O caso Master, classificado pelo ministro Fernando Haddad como possivelmente a maior fraude bancária da história do país, revela muito mais que um rombo estimado em R$ 12 bilhões. Ele expõe fissuras profundas no sistema financeiro brasileiro e coloca em debate o papel do Estado na regulação do mercado.
Ao tratar o episódio como um momento histórico, o presidente Lula sinalizou que a responsabilização deve alcançar não apenas operadores diretos, mas também estruturas que permitiram a engrenagem da fraude. O centro da questão não é apenas criminal, é institucional.
As investigações apontam conexões políticas relevantes, com trânsito em setores influentes do Congresso e proximidade com figuras associadas à direita. Movimentos para alterar regras de garantias financeiras e pressões sobre o Banco Central indicam tentativas de flexibilizar controles em meio à crise.
Também chama atenção o envolvimento de fundos públicos e instituições estatais, como regimes próprios de previdência e bancos regionais. Recursos destinados a aposentadorias e políticas públicas ficaram expostos a operações de alto risco, com potencial impacto social significativo.

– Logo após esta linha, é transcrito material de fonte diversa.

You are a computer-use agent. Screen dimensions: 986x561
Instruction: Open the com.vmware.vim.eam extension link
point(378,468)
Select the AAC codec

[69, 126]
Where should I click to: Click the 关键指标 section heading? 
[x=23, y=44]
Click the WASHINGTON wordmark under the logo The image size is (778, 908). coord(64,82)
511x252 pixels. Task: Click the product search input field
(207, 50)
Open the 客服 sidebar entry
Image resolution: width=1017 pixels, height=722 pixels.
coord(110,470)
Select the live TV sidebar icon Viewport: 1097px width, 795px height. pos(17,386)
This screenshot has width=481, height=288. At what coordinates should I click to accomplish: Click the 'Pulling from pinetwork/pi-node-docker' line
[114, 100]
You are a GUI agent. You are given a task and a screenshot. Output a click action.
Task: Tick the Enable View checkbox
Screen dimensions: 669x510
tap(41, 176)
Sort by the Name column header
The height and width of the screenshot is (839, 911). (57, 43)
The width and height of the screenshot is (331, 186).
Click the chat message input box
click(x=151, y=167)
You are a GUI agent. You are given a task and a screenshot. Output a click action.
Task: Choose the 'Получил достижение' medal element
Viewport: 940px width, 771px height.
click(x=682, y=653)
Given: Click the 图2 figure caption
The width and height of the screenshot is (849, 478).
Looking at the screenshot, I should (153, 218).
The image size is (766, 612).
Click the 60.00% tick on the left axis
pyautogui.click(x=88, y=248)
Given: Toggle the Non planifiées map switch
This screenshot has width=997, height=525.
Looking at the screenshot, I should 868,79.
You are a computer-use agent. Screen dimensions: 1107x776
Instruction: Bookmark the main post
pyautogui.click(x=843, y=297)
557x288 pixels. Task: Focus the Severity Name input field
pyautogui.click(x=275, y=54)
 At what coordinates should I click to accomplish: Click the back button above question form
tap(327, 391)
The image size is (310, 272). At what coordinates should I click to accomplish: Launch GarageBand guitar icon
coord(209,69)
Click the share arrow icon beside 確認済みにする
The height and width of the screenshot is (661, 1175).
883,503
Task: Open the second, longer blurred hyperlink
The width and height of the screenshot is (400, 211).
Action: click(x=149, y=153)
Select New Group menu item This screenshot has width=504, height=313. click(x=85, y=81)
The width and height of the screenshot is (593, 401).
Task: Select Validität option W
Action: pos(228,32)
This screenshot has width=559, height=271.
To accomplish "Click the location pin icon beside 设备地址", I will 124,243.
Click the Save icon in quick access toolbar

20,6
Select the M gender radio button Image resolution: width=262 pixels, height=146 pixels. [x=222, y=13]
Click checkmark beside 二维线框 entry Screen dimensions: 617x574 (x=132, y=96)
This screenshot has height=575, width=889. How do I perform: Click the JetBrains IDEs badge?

O episódio ocorre em um ambiente marcado pela autonomia formal do Banco Central e por uma política monetária de juros elevados. A combinação entre desregulamentação, spreads bancários entre os maiores do mundo e fiscalização insuficiente cria terreno fértil para distorções.
Não se trata de demonizar o sistema financeiro, mas de reconhecer que sua função social precisa ser reafirmada. Crédito deve impulsionar produção, emprego e desenvolvimento, não alimentar circuitos especulativos desconectados da economia real.
Há ainda o risco de instrumentalização política do escândalo, inclusive com tentativas de desgastar instituições como o STF em meio a decisões controversas. O combate à corrupção não pode servir de pretexto para fragilizar a democracia ou tensionar o processo eleitoral de 2026.
Para Rondônia e demais estados que dependem de estabilidade fiscal e crédito produtivo, crises dessa magnitude afetam confiança, investimentos e políticas públicas. A insegurança financeira repercute diretamente na vida da população.
O caso Master reforça a urgência de reformas estruturais democráticas, especialmente no sistema financeiro. Transparência, supervisão eficaz e alinhamento com o interesse nacional são condições indispensáveis para evitar novos episódios.
Mais do que punir responsáveis, é preciso reconstruir mecanismos de controle e subordinar a política monetária ao projeto de desenvolvimento do país. A defesa da democracia passa também por um sistema financeiro regulado, transparente e comprometido com o Brasil real.